Copy out every one of the following records word for word, with nothing changed, added, or left out.

§ **MATERIAL FOR THIS TASK**
--- BEGIN ---

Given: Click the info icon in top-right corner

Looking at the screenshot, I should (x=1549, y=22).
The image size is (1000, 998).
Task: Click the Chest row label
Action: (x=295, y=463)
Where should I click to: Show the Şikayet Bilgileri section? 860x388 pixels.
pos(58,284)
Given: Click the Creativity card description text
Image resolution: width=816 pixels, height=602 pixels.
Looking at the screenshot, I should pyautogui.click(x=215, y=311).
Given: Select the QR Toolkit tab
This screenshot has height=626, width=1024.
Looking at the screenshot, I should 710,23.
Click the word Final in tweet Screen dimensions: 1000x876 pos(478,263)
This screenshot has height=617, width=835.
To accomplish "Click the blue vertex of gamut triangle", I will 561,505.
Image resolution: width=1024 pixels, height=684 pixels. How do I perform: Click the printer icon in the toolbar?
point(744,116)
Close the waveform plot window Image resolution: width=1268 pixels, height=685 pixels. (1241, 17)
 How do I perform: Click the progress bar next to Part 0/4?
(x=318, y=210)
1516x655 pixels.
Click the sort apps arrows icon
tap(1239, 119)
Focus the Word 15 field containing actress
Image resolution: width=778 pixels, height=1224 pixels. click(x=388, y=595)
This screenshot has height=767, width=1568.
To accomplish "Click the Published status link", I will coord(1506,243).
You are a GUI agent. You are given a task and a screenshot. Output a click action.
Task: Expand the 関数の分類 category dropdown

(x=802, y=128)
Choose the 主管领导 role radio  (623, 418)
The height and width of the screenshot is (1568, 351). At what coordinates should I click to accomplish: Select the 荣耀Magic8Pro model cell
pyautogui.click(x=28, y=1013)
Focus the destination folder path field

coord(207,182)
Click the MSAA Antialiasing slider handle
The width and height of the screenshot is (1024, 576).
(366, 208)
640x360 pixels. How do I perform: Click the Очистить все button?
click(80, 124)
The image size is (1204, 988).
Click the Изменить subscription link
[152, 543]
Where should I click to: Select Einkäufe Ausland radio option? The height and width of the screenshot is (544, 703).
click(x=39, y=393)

--- END ---

§ **REPLY TO THE EXERCISE**
Given: Click the info icon in top-right corner

Looking at the screenshot, I should (x=1549, y=22).
The image size is (1000, 998).
Task: Click the Chest row label
Action: (x=295, y=463)
Where should I click to: Show the Şikayet Bilgileri section? 860x388 pixels.
pos(58,284)
Given: Click the Creativity card description text
Image resolution: width=816 pixels, height=602 pixels.
Looking at the screenshot, I should pyautogui.click(x=215, y=311).
Given: Select the QR Toolkit tab
This screenshot has height=626, width=1024.
Looking at the screenshot, I should 710,23.
Click the word Final in tweet Screen dimensions: 1000x876 pos(478,263)
This screenshot has height=617, width=835.
To accomplish "Click the blue vertex of gamut triangle", I will 561,505.
Image resolution: width=1024 pixels, height=684 pixels. How do I perform: Click the printer icon in the toolbar?
point(744,116)
Close the waveform plot window Image resolution: width=1268 pixels, height=685 pixels. (1241, 17)
 How do I perform: Click the progress bar next to Part 0/4?
(x=318, y=210)
1516x655 pixels.
Click the sort apps arrows icon
tap(1239, 119)
Focus the Word 15 field containing actress
Image resolution: width=778 pixels, height=1224 pixels. click(x=388, y=595)
This screenshot has height=767, width=1568.
To accomplish "Click the Published status link", I will coord(1506,243).
You are a GUI agent. You are given a task and a screenshot. Output a click action.
Task: Expand the 関数の分類 category dropdown

(x=802, y=128)
Choose the 主管领导 role radio  (623, 418)
The height and width of the screenshot is (1568, 351). At what coordinates should I click to accomplish: Select the 荣耀Magic8Pro model cell
pyautogui.click(x=28, y=1013)
Focus the destination folder path field

coord(207,182)
Click the MSAA Antialiasing slider handle
The width and height of the screenshot is (1024, 576).
(366, 208)
640x360 pixels. How do I perform: Click the Очистить все button?
click(80, 124)
The image size is (1204, 988).
Click the Изменить subscription link
[152, 543]
Where should I click to: Select Einkäufe Ausland radio option? The height and width of the screenshot is (544, 703).
click(x=39, y=393)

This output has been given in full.